Due to its flammable vegetation and the region’s climatic conditions, the forest is particularly vulnerable to wildfire. The area’s susceptibility has been highlighted by several major fires that have severely impacted the ecosystem. Notably, the forest was struck by a large wildfire in 2000, which burned 300–350 hectares, with 280 hectares being destroyed. Other significant fires followed in 2002, 2003, 2004, and 2005, further depleting the forest’s coverage without effective replanting efforts. More recently, 2017 witnessed another devastating fire, burning approximately 100 hectares of the pine forest.

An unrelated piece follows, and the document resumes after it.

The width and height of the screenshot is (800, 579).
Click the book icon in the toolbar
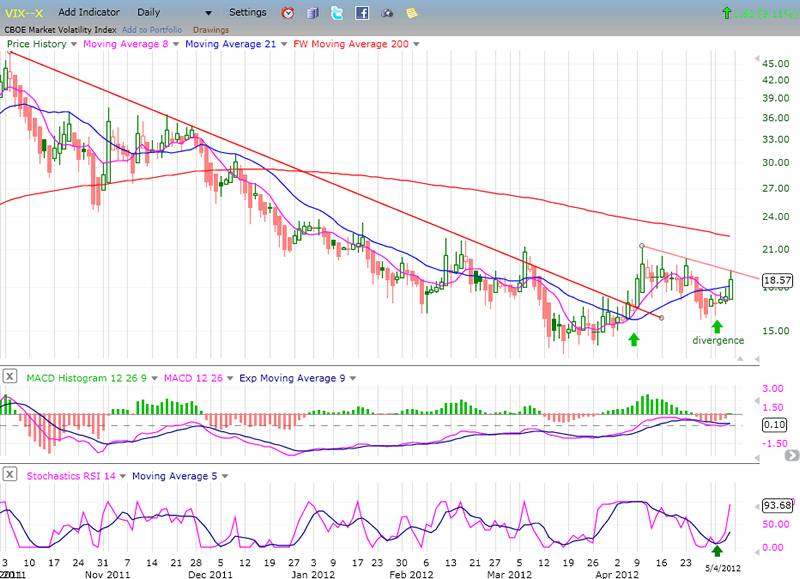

These frequent wildfires, exacerbated by the region’s climatic conditions, emphasize the urgent need for optimized forest management strategies. This study aims to address this challenge by testing silvicultural interventions that could reduce wildfire risks and improve the forest’s resilience.

2.2. Methodology

To evaluate the impact of different thinning intensities on combustion energy load, a simulation-based approach was adopted. This approach focused on the analysis of dendrometric and pyrolitic variables, leveraging both Excel for data analysis and QGIS for spatial visualization.

2.3. Simulation Design

The simulations were performed on a sample of 60 Pinus pinea trees, selected as representative of the dominant species within the forest stand. Three intercalary thinning scenarios were analyzed, with intensities of 20%, 30%, and 40%. For the analysis of the characteristics of interest of the Pinus pinea sample area, calculations were performed at two distinct time points: before and after the silvicultural intervention. These steps were repeated for each thinning scenario, allowing for a direct comparison between the pre- and post-intervention situations, corresponding to a 10-year rotation period, with the harvesting of 12, 18, and 24 out of 60 trees for the 20%, 30%, and 40% thinning intensities, respectively. Data on tree diameter, height, biomass, specific weight, and higher calorific value were used to calculate the potential reduction in combustion energy load under each thinning scenario.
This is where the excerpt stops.